Si la comunicación es el puente en tus relaciones familiares, el material del que está construido ese puente es la confianza. Si no existe un elemento sólido de confianza entre ustedes, a tus hijos no les interesará compartirte sus intereses y menos contarte sus miedos y retos actuales, lo que dificultará mucho tu rol como educador y guía.
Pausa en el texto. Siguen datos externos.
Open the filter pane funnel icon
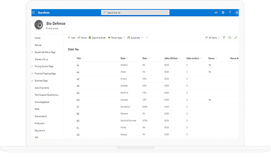Screen dimensions: 271x163 (x=224, y=38)
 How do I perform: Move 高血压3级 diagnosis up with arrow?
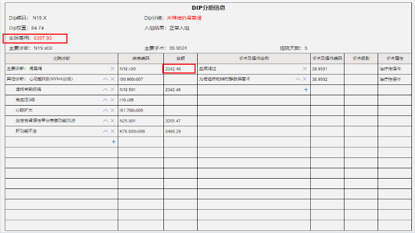[x=105, y=100]
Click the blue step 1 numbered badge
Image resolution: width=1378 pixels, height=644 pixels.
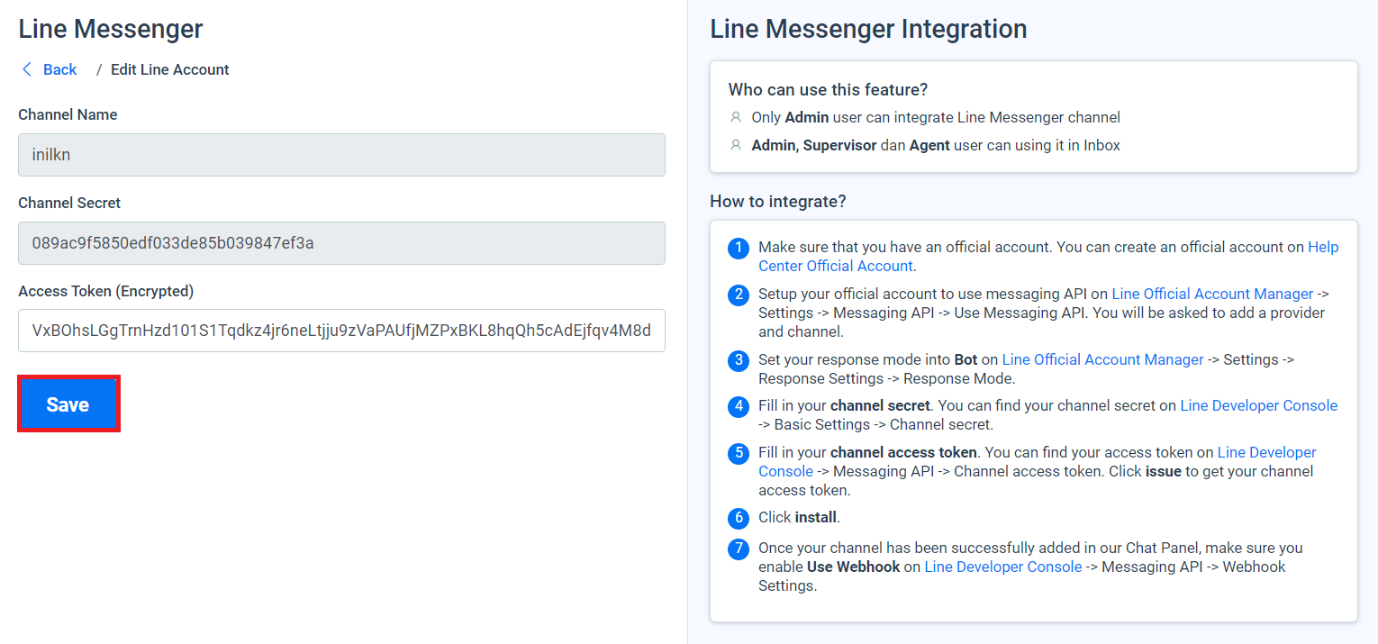pos(738,248)
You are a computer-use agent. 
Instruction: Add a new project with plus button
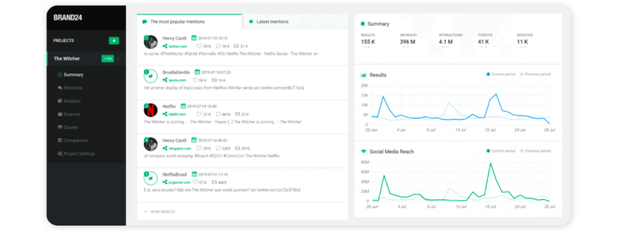(114, 40)
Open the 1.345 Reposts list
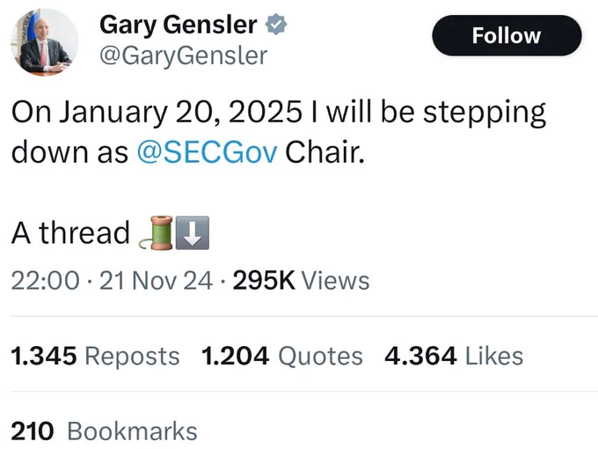Image resolution: width=598 pixels, height=449 pixels. (x=95, y=357)
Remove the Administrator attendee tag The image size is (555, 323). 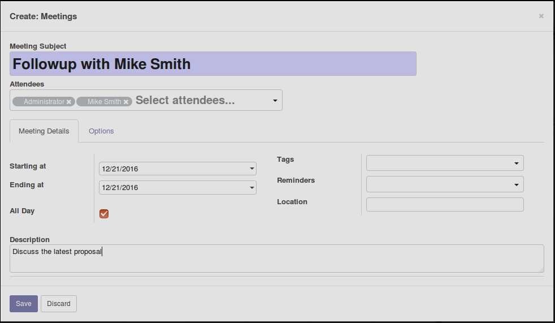69,102
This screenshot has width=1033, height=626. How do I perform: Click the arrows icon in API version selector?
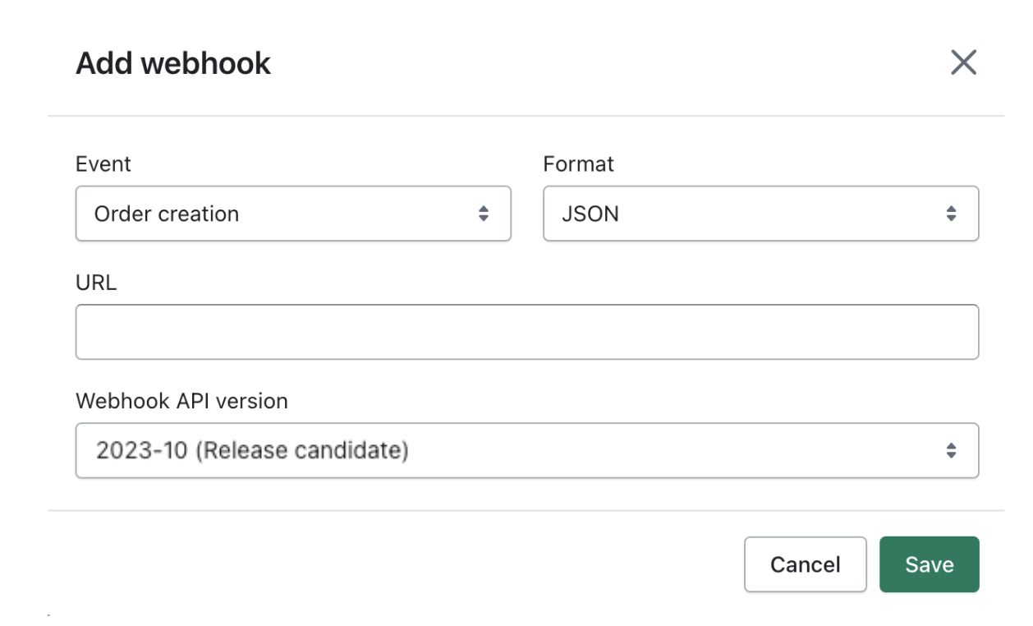pos(951,450)
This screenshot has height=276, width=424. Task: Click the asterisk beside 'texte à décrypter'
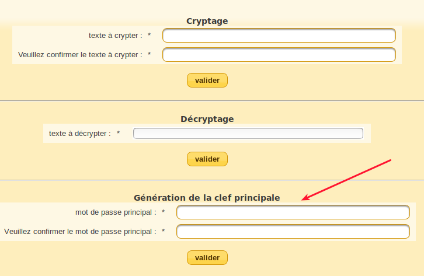(119, 133)
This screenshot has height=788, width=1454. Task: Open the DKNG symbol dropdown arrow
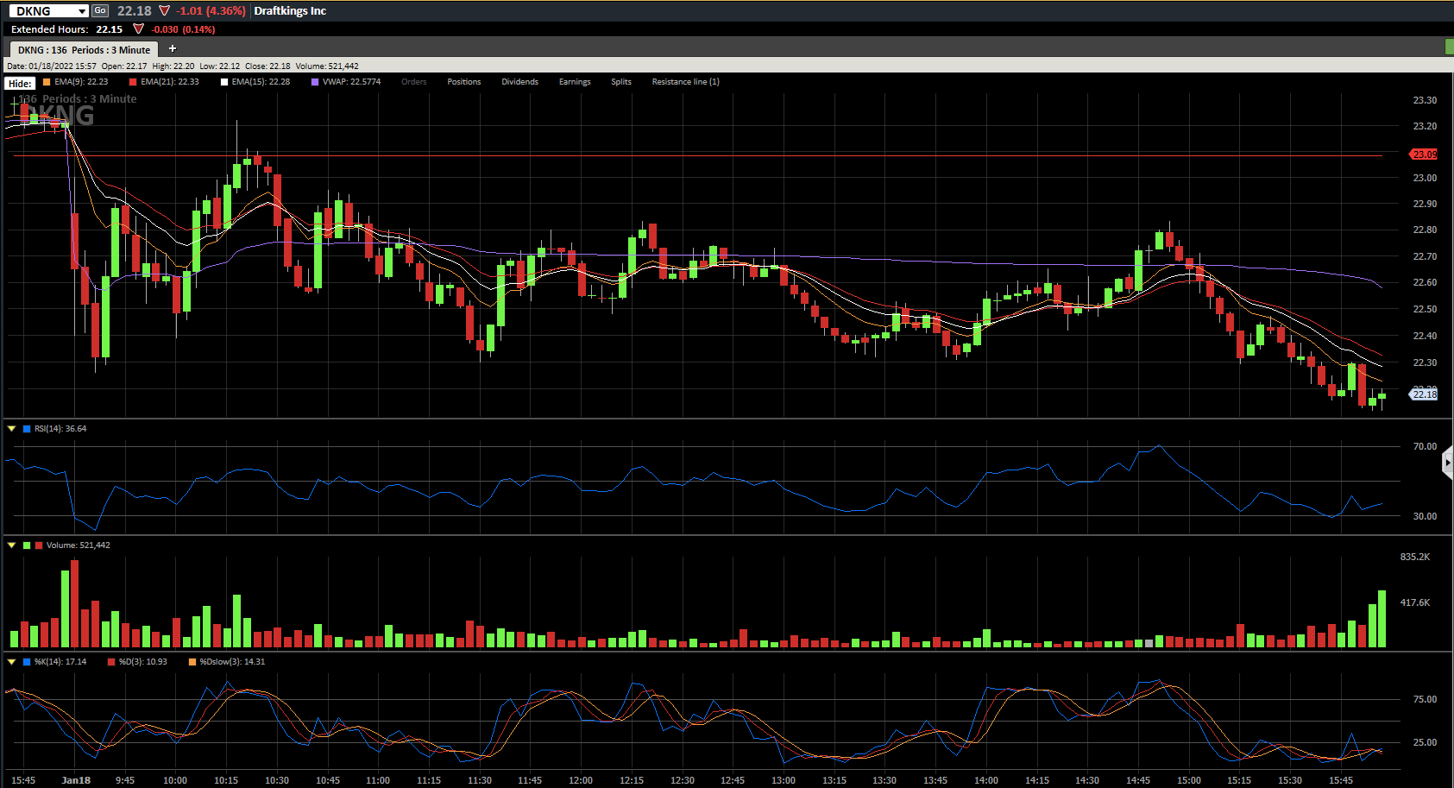click(x=82, y=11)
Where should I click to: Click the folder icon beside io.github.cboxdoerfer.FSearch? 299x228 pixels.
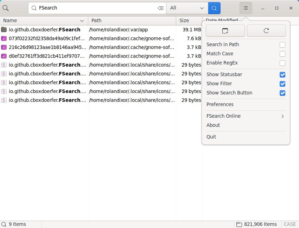[x=4, y=30]
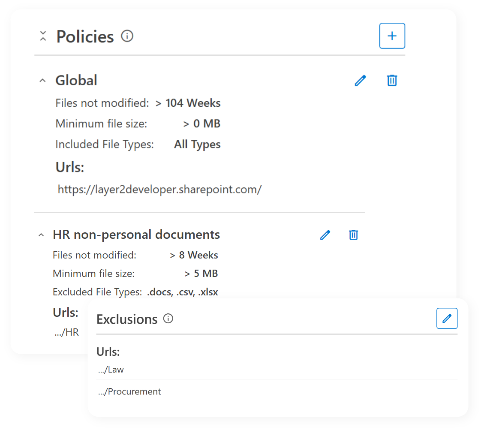Viewport: 484px width, 430px height.
Task: Open the layer2developer.sharepoint.com URL
Action: [x=159, y=189]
Para saber si la comunicación con tus hijos es generadora de confianza, te sugiero responder y reflexionar sobre los siguientes puntos:

El objetivo principal por el cual usualmente inicio la comunicación con mi hijo/a es:

  1. Que me rinda cuentas sobre el cumplimiento de sus deberes escolares y/o domésticos
  2. Darle órdenes y repartir tareas
  3. Conocerlo/a
  4. Compartir eventos familiares
  5. Reconocerle sus logros y motivarlo/a
  6. Criticarlo/a
  7. Reprenderlo/a
  8. Entender sus necesidades
  9. Discutir
  10. Comentar sobre programas de televisión
  11. Mostrar mi amor por él/ella

Los rasgos característicos que prevalecen en mi comunicación no verbal cotidiana hacia mi hijo/a son:

  1. Lo/la miro a los ojos
  2. Le grito de cuarto a cuarto
  3. Cuando se acerca a mí noto su presencia con algún gesto
  4. Lo/la  acaricio, abrazo o beso afectuosamente
  5. Cuando se acerca a mí sigo haciendo mis actividades y lo/la ignoro
  6. Le pego o lo/la empujo
  7. Utilizo principalmente Whatsapp o las redes sociales

El nivel de comunicación que impera entre nosotros es:

  1. Superficial- Hablamos de eventos o circunstancias
  2. Medio- Compartimos opiniones o ideas
  3. Profundo- Expresamos nuestras emociones

¿Qué reflejan tus respuestas sobre la comunicación hacia tus hijos? ¿Hay algún punto que quisieras mejorar? ¿Cómo podrías empezar a hacerlo? ¿Hay algún obstáculo personal que te impida iniciar de inmediato?

Espero que estas preguntas te den las respuestas que necesitas.

Por Elba Quintanilla, psicoterapeuta.